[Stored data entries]
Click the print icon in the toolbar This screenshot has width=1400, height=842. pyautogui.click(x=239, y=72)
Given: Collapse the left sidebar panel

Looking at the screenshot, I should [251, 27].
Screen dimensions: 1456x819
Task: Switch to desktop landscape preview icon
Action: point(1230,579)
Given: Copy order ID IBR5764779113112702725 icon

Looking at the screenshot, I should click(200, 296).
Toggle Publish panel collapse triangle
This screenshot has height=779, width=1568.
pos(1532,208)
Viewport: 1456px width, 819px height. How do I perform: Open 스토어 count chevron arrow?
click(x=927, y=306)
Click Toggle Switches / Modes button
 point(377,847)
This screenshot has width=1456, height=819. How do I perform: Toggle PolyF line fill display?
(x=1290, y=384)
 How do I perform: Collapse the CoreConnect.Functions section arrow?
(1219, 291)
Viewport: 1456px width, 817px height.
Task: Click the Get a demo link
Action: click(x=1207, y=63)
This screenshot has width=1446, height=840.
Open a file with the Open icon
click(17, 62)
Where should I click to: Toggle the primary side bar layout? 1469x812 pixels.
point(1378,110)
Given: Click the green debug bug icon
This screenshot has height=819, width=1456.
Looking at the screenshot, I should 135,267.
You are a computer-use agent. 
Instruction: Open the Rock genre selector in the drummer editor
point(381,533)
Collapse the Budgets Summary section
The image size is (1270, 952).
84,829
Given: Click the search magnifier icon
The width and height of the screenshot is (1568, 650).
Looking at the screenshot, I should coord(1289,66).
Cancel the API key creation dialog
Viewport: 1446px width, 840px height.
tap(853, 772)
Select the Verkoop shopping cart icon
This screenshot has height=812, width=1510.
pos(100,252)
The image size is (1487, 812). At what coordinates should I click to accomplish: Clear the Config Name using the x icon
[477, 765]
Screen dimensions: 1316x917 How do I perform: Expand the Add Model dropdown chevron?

▶ Your assignment: Could you repeat every record word for word?

▶ Task output:
Click the print icon in the toolbar This screenshot has width=1400, height=842. pyautogui.click(x=239, y=72)
Given: Collapse the left sidebar panel

Looking at the screenshot, I should [251, 27].
Screen dimensions: 1456x819
Task: Switch to desktop landscape preview icon
Action: point(1230,579)
Given: Copy order ID IBR5764779113112702725 icon

Looking at the screenshot, I should click(200, 296).
Toggle Publish panel collapse triangle
This screenshot has height=779, width=1568.
pos(1532,208)
Viewport: 1456px width, 819px height. How do I perform: Open 스토어 count chevron arrow?
click(x=927, y=306)
Click Toggle Switches / Modes button
 point(377,847)
This screenshot has width=1456, height=819. How do I perform: Toggle PolyF line fill display?
(x=1290, y=384)
 How do I perform: Collapse the CoreConnect.Functions section arrow?
(1219, 291)
Viewport: 1456px width, 817px height.
Task: Click the Get a demo link
Action: click(x=1207, y=63)
This screenshot has width=1446, height=840.
Open a file with the Open icon
click(17, 62)
Where should I click to: Toggle the primary side bar layout? 1469x812 pixels.
point(1378,110)
Given: Click the green debug bug icon
This screenshot has height=819, width=1456.
Looking at the screenshot, I should 135,267.
You are a computer-use agent. 
Instruction: Open the Rock genre selector in the drummer editor
point(381,533)
Collapse the Budgets Summary section
The image size is (1270, 952).
84,829
Given: Click the search magnifier icon
The width and height of the screenshot is (1568, 650).
Looking at the screenshot, I should coord(1289,66).
Cancel the API key creation dialog
Viewport: 1446px width, 840px height.
tap(853, 772)
Select the Verkoop shopping cart icon
This screenshot has height=812, width=1510.
pos(100,252)
The image size is (1487, 812). At what coordinates should I click to accomplish: Clear the Config Name using the x icon
[477, 765]
Screen dimensions: 1316x917 How do I perform: Expand the Add Model dropdown chevron?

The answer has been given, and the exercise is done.